The characteristics of these interstitial‐related SiCCs significantly constrain the process parameter window for in‐growth defect engineering. The relatively‐low thermal budget that can be tolerated by SiCCs before annihilation imposes the use of ULT epitaxy, with growth temperatures (T _G and T _Cap) limited to <300 °C. Earlier works in proton‐implanted samples found that for traditional G‐centers, disintegration starts already at ≈175 °C for a 30 min annealing step in an argon atmosphere, while for W‐centers, this temperature is ≈270 °C.^[ ²⁸ ^] Therefore, a suitable T _G‐balance between SiCC generation and preservation or emitter reduction during Si capping and annealing has to be considered. Here, we find that growing SiCCs at T _G= 200 °C and embedding them in Si grown at T _cap= 300 °C minimizes the damage in the Si matrix. A finer adjustment of T_Gs will likely lead to further optimization of the emitter/matrix quality. We also emphasize the need for ultra‐low chamber pressures during growth. At growth temperatures < 350 °C, residual gases are not efficiently desorbed from the Si surface,^[ ²⁹ ^] i.e., foreign residual atoms that constitute the growth chamber pressure (background plus pressure increase due to hot sources) are also incorporated.
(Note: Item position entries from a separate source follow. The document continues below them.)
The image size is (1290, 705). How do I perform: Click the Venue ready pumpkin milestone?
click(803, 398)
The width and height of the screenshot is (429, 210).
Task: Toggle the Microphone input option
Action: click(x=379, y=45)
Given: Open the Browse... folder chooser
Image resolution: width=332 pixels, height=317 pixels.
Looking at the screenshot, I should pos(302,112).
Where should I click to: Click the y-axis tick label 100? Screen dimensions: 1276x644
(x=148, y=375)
The relation between growth pressure and the rate of residual gas impingement^[ ³⁰ ^] is shown in Figure S1 (Supporting Information). These foreign atoms can form detrimental defects that, in the worst case, disturb SiCC emission through the generation of (non)‐radiative recombination channels and provide an unfavorably noisy matrix environment for quantum emitters. Here, we find a spurious PL response from T‐centers (C‐H‐related defects), despite excellent growth pressures in the low 10⁻¹⁰ mbar range (see Figure S1, Supporting Information). However, this finding guides future experiments for the creation of high‐quality isolated T‐centers. We note that many different point‐defect centers are known to exist in Si.^[ ¹ , ² , ³ , ⁴ , ⁵ , ⁶ , ⁷ , ⁸ , ⁹ , ¹¹ , ¹² , ¹³ , ¹⁴ , ¹⁵ , ¹⁶ , ¹⁷ , ¹⁸ , ¹⁹ , ²⁰ , ²¹ , ²² ^] However, due to the novelty of their application potential in quantum communication, it can be expected that only a fraction of defect‐centers with optimized quantum properties are known to date. Their properties will depend on factors like, e.g., types of foreign atoms at the point defect site, strain, matrix composition, etc.
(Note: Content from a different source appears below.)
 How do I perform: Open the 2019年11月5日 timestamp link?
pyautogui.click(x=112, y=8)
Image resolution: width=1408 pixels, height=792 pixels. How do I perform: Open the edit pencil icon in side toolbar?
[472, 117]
Here, we demonstrate the epitaxial creation of various vertically confined emitters, such as G, G′, W‐, and T‐centers that are, when isolated, promising candidates for quantum photonic applications. In particular, our ab initio calculations show (see Figure 5 and Supporting Information) that G′‐center should exhibit a similar optically detected magnetic resonance (ODMR) signal as its G‐center counterpart.^[ ³¹ ^] Thus, the G′‐centers have a great potential to act as a quantum memory together with emission in the telecom O‐band.

Model for the G′‐defect and calculated luminescence emission. Prominent local vibration mode in the G‐center and C_Si+G defect (G′‐center). a) The geometry of the defects is depicted where the black circle indicates the location of C_Si. The arrows show the direction and the amplitude of vibrating ions that are mainly localized on the two carbon atoms near the Si interstitial. b) The simulated PL spectrum of the G‐center and C_Si+G defect (G′‐center) with the prominent local vibration modes as depicted in (a).
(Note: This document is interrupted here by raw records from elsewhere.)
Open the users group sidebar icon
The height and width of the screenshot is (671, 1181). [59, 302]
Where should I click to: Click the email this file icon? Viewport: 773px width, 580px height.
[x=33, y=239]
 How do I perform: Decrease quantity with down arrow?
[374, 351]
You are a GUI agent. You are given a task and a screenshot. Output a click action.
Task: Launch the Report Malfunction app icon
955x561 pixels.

2.3. Ab initio Calculations of the G′‐Center

We employed ab initio calculations to identify the G′‐center and reveal its potential for quantum technologies. We assumed, based on the similarities between the features of the PL spectra of the G‐center and G′‐center, that the core of the defect is the atomic structure of the G‐center but a nearby C impurity or Si self‐interstitial may perturb it. The possible models employed were C substitutional (C_Si), C interstitial (C_i) or silicon interstitial (Si_i) near C_Si‐Si_i‐C_Si defect (so‐called B‐form of G‐center that we simply label by “G” for the sake of simplicity) that are depicted in Figure S4 (Supporting Information).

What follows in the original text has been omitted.